-- Given data --
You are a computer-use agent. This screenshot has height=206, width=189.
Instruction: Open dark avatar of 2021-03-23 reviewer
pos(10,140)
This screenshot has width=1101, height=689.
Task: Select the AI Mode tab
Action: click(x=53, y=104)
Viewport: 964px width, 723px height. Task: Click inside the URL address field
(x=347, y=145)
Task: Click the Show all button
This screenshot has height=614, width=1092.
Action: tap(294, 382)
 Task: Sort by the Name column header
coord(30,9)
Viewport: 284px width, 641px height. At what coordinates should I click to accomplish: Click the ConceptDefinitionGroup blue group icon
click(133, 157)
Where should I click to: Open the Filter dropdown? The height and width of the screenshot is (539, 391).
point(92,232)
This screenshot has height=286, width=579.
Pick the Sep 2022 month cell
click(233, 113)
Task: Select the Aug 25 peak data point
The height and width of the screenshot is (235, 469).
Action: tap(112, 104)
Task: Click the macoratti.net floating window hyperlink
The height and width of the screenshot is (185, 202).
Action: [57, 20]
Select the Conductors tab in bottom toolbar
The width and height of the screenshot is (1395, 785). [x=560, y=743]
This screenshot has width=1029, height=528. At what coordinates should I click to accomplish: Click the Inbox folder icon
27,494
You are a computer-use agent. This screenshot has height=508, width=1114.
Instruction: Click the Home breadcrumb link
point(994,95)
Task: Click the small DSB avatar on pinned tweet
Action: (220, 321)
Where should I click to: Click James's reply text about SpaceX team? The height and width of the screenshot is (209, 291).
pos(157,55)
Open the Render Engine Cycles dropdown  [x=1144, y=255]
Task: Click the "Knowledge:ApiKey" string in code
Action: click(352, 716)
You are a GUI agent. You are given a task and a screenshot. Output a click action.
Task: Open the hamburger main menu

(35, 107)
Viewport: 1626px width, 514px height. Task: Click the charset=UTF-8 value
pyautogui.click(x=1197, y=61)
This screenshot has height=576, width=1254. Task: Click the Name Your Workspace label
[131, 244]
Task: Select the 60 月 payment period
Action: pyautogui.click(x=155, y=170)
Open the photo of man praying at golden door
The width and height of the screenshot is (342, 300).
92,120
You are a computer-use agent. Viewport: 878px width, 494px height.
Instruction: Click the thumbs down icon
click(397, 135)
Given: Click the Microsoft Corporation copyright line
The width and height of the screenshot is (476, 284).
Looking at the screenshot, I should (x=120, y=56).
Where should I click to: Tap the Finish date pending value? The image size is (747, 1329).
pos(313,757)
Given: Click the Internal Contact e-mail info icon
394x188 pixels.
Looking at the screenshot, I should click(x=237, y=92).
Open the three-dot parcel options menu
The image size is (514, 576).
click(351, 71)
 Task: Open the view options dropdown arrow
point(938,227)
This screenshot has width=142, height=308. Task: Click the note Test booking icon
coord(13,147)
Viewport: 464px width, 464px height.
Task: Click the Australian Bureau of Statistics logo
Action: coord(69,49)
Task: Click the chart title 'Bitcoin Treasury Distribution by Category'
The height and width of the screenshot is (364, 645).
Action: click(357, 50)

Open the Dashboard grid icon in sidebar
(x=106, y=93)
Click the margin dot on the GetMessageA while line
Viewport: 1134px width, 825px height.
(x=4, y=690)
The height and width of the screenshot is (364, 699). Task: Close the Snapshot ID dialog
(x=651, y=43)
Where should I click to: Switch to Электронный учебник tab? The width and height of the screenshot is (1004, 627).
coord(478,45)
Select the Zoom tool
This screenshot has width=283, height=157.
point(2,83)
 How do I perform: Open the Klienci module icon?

-- Assigned task --
"computer" is the word to look for; copy every line of the data that has it.

-- Answer below --
You are a computer-use agent. This screenshot has height=206, width=189.
You are a computer-use agent. This screenshot has height=508, width=1114.
You are a computer-use agent. Viewport: 878px width, 494px height.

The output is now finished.